[Dataset entries]

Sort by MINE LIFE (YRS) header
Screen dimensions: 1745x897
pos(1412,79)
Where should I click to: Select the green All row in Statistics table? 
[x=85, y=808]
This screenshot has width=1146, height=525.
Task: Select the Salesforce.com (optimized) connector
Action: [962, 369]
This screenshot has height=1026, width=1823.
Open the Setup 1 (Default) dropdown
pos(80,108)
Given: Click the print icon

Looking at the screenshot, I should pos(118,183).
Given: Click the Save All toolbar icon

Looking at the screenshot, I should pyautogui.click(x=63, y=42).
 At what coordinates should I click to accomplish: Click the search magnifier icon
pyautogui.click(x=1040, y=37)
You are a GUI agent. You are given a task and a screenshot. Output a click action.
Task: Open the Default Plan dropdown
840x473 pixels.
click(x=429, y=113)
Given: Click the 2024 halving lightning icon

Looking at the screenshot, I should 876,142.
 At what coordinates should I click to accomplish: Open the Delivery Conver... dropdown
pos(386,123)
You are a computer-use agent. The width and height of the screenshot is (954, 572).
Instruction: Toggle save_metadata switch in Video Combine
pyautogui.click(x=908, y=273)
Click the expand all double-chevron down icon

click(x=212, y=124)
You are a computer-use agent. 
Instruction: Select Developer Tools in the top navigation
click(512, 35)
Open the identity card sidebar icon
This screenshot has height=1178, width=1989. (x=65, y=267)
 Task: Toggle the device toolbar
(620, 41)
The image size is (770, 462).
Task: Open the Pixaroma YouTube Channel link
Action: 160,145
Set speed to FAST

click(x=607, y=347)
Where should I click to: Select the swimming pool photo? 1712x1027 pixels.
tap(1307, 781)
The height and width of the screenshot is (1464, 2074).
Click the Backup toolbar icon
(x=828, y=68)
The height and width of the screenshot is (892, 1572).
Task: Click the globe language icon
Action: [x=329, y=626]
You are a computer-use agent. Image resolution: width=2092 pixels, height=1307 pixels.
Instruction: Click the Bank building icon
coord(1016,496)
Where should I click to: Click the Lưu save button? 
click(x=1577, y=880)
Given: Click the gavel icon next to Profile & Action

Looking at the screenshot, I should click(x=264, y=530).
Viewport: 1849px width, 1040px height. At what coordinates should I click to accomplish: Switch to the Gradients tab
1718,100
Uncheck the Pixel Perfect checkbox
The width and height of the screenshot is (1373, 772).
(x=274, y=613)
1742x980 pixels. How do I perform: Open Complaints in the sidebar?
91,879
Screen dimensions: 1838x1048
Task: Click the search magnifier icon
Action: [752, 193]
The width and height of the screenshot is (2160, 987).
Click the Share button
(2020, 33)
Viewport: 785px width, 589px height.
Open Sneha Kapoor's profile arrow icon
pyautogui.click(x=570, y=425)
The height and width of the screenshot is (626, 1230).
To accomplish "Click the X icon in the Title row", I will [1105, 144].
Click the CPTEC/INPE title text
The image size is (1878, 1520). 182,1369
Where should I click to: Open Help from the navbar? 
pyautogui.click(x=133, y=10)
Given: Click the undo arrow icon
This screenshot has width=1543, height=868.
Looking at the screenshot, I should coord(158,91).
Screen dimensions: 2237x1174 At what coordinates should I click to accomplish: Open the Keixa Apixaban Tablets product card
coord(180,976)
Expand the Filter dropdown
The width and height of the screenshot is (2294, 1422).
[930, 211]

## ACTIVITY
Taking the entries above, restate exactly those lines that fall between the line with "Open Sneha Kapoor's profile arrow icon" and the line with "Given: Click the undo arrow icon", keeping both of those lines too.

## RESPONSE TO THIS TASK
Open Sneha Kapoor's profile arrow icon
pyautogui.click(x=570, y=425)
The height and width of the screenshot is (626, 1230).
To accomplish "Click the X icon in the Title row", I will [1105, 144].
Click the CPTEC/INPE title text
The image size is (1878, 1520). 182,1369
Where should I click to: Open Help from the navbar? 
pyautogui.click(x=133, y=10)
Given: Click the undo arrow icon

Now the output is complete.